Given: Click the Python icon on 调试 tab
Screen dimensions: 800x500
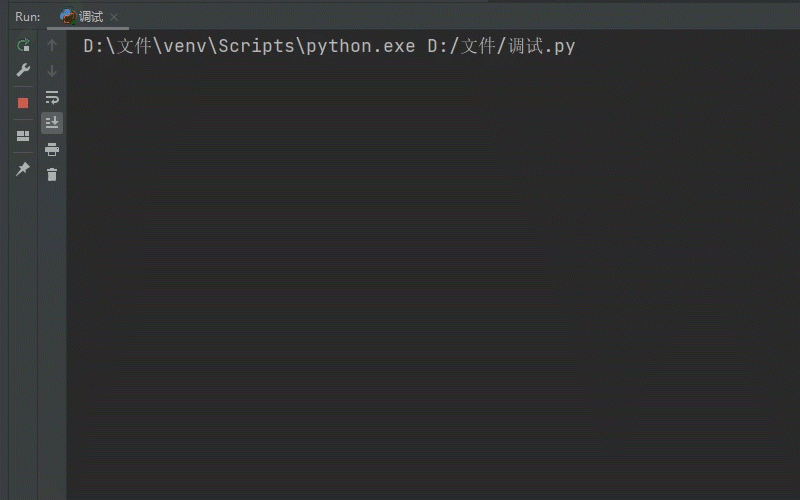Looking at the screenshot, I should coord(68,17).
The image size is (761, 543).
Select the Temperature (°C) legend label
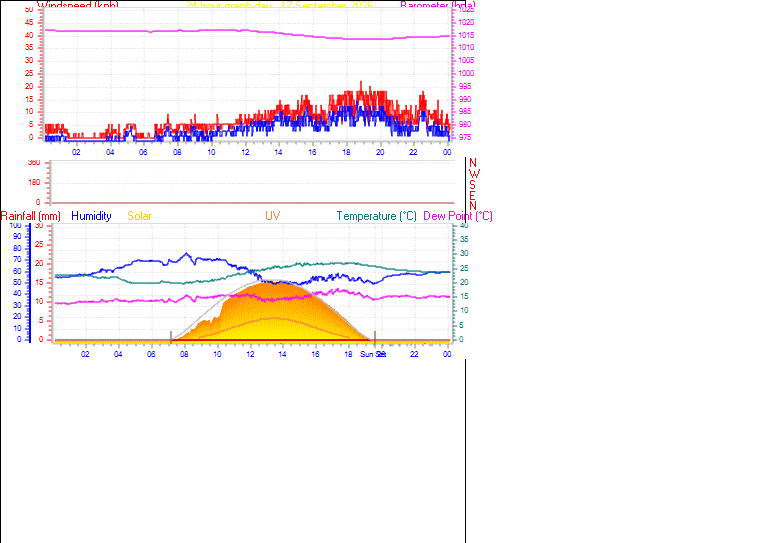(377, 216)
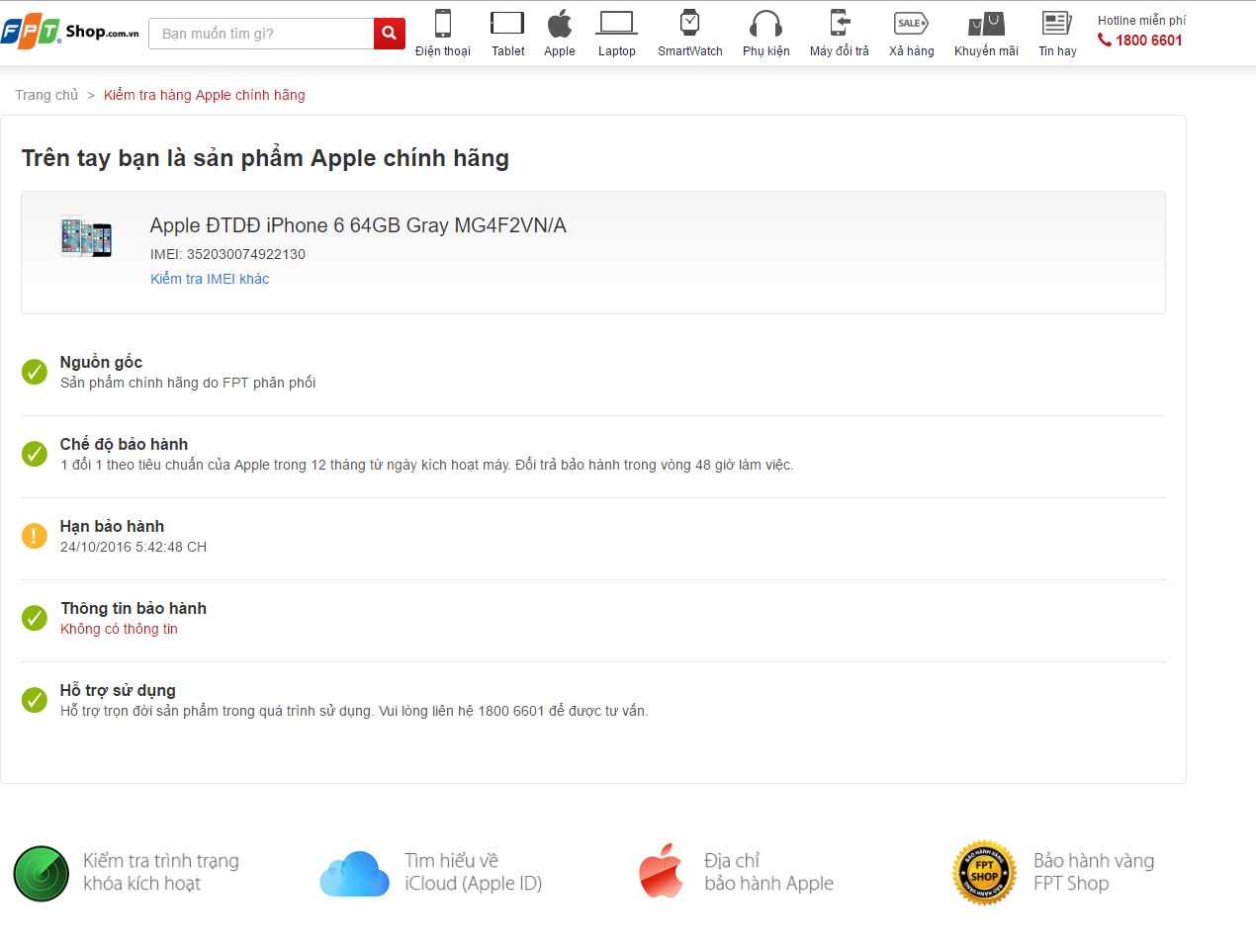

________________________________________

• What the exercise asks: Could you print the material above word for word and skip the images?

• Answer to this task:
Given: Click the Python icon on 调试 tab
Screen dimensions: 800x500
Looking at the screenshot, I should coord(68,17).
The image size is (761, 543).
Select the Temperature (°C) legend label
(377, 216)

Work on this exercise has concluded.